▶ [TASK BRIEF]:
Edit the passage of the Nosey story starting with "Watch both segments" and going on through "clown Hugo Liebel." by putting "relocating" in place of "rehoming", and give the edited passage.

Our Nosey Story

From over 30 years in horrible captivity in a run-down family circus, to wonderful SANCTUARY, Nosey gained her freedom at the age of 36 thanks to the hard work of relentless advocates and organizations across the nation.


According to the Elephant Database, Nosey was captured at the age of two in 1984 from Zimbabwe (likely Hwange National Park). She was ripped away from her entire herd, many of whom were slaughtered in a government cull to control the elephant population. The conflict between humans and elephants has been an ever growing concern. Nosey, along with 62 other elephants were purchased by the eccentric multi-millionaire and founder of Nautilus exercise equipment, Arthur Jones. It was Jones’s intention to “save” these baby elephants and to have the largest herd of elephants at his Ocala, Florida estate known as Jumbolair. Jones used his enormous wealth and a Boeing 707 to air lift the elephants in the first operation of its kind in history. This was documented on ABC’s 20/20 in a segment called Jumbolair, The Flying Elephants. NOSEY WAS ONE OF THESE BABIES ON THIS JUMBO JET.
Watch both segments here:  PART 1: Jumbolair Part 1  and PART 2: Jumbolair Part 2

By 1986 Jones had become overwhelmed with his herd. He had 98 elephants at one point. He contracted with David Meeks of the Meeks Company in South Carolina, to assist him in rehoming the elephants. (This was where Nosey was brutally BROKEN to learn how to become a circus elephant).  Approximately 40 elephants were sold off to circuses and zoos while numerous others died. Nosey was sold to Meeks, who kept her until 1988 when he sold her to Hungarian immigrant and circus clown Hugo Liebel.

In 1986 Meeks advertised the sale of the elephants in a publication known as the Circus Report:

“Available for Sale Baby African Elephants Ranging from 3 to 5 years old. All our BABIES are “broke to leg” chain and       lead. Any SPECIAL TRAINING is available on request…GET YOUR ELEPHANTS NOW…while they are AVAILABLE,                 AFFORDABLE and SMALL.

▶ [GIVEN INFORMATION]:
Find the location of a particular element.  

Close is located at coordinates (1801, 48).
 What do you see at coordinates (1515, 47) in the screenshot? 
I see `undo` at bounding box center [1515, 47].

▶ [TASK RESPONSE]:
Watch both segments here:  PART 1: Jumbolair Part 1  and PART 2: Jumbolair Part 2

By 1986 Jones had become overwhelmed with his herd. He had 98 elephants at one point. He contracted with David Meeks of the Meeks Company in South Carolina, to assist him in relocating the elephants. (This was where Nosey was brutally BROKEN to learn how to become a circus elephant).  Approximately 40 elephants were sold off to circuses and zoos while numerous others died. Nosey was sold to Meeks, who kept her until 1988 when he sold her to Hungarian immigrant and circus clown Hugo Liebel.